So, at least for me locally, the blizzard turned out to be significantly less terrible than it could have been; a last-minute shifting of the low pressure and very slightly elevated temperatures cut the snowfall to less than half of what was predicted just 12 hours ago. I still have to dig out, though.
And despite the day ending up less terrible than it could have been, I woke to a notification from my backup service (VaultPress are legit great, y’all) that they’d been unable to contact Fleen overnight. The site was down for at least six hours, and I spent the morning trying to get the hosting company (no names … yet) to take my damn outage report.
They couldn’t take the report without a Support Code, which required logging in. For whatever reason, my login/password weren’t working, and the reset page wasn’t sending the promised email. Ninety minutes later the reset email showed up, but when I clicked the link, it informed me the reset key was invalid and to either try again, or send an email.

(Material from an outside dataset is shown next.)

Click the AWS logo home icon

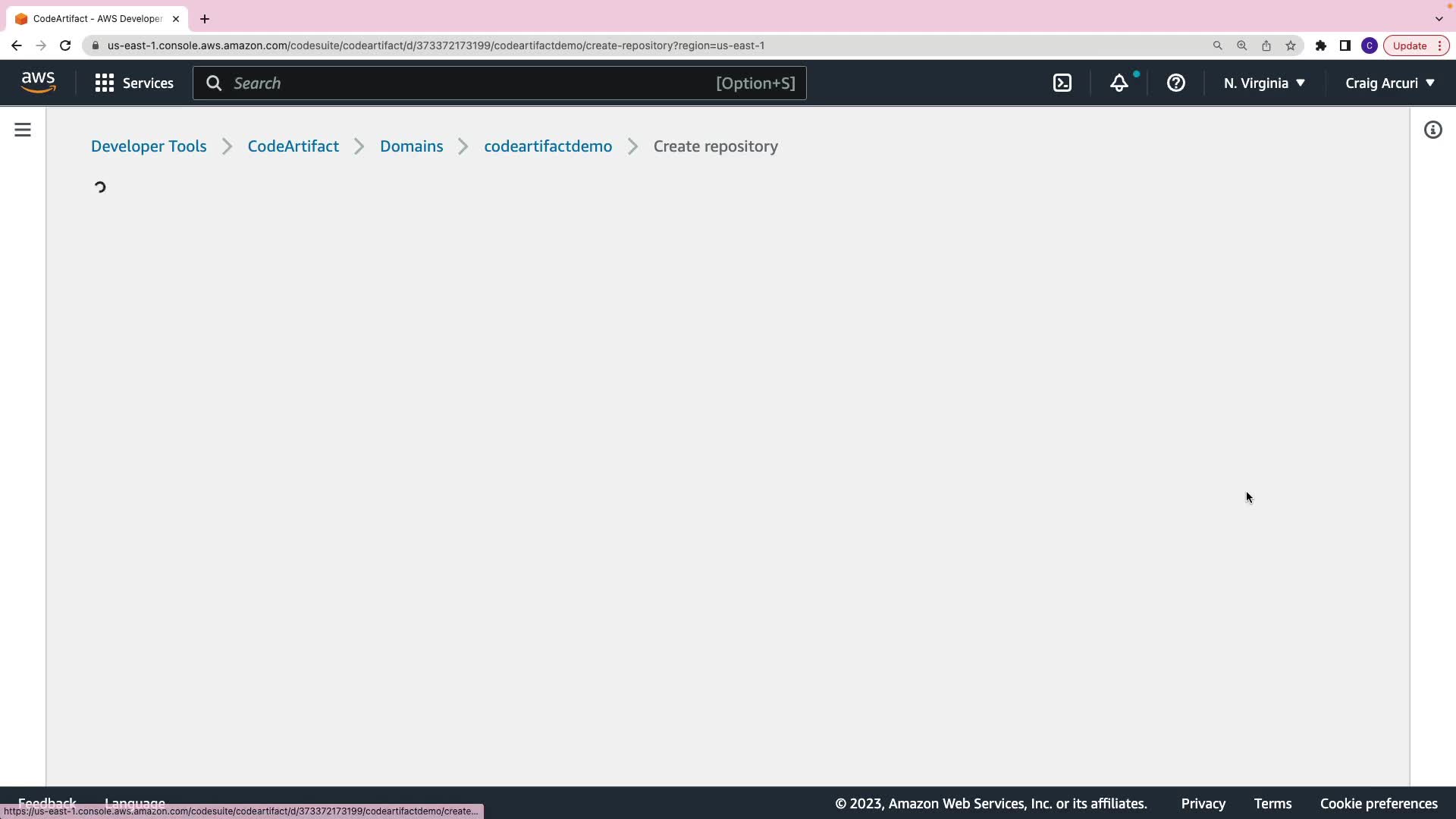click(38, 82)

I chose the email on the support page, the one that says they’ll respond to emails and open tickets 24/7, only to get a response that they don’t actually do support off of emails. Fine, back to the live chat system, where the world’s slowest typist took 17 minutes to ask if I wanted him to reset my password. Which he then refused to do because I’m not the primary account holder¹. I tried to send an email to a different account (one listed in the nonfunctioning password reset email I’d received), only to get an immediate delivery failure because the account apparently doesn’t exist.
To sum: no phone number to call, no way to email anybody, and the live chat people are typing with one finger up their nostril and one thumb up their ass. Somewhere in the middle of all that, Fleen came back on its own, and I feel like it’s time to get ‘hold of some folks in billing and ask exactly why I’m paying for this².

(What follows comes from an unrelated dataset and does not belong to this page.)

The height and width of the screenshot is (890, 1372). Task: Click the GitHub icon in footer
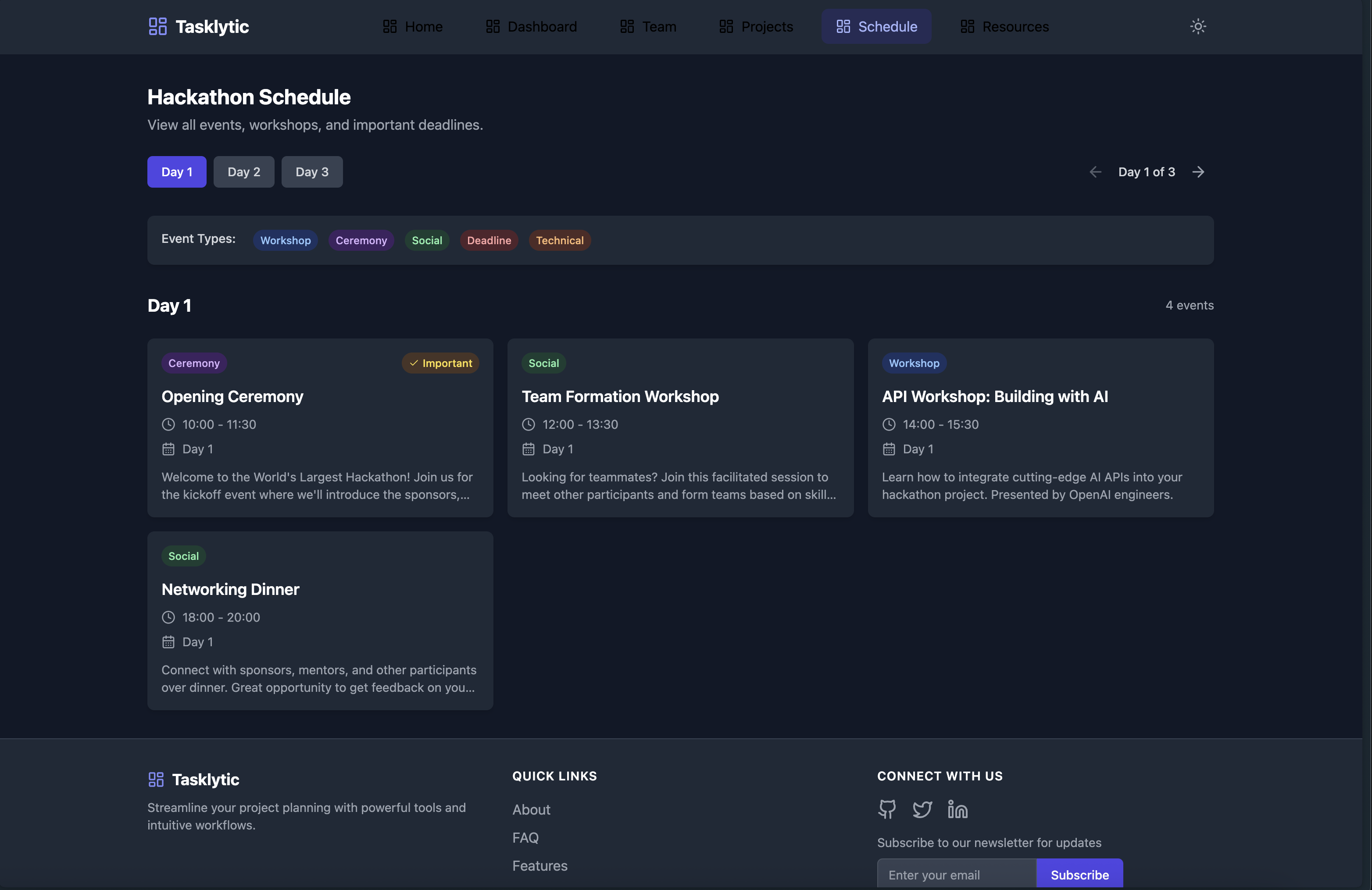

Which is why I have no idea what’s going on in webcomics today. How are you?
Spam of the day:
Also, I accidentally deleted my hand-curated list of spam emails to write about. Apparently young, hot, wet, willing Russian sluts aren’t interested in me any longer.
¹ Obligatory disclaimer that Jon Rosenberg hosts Fleen and also bought my soul for a dollar. Thanks, Jon!
² Or, more precisely, why Jon is. Thanks, Jon!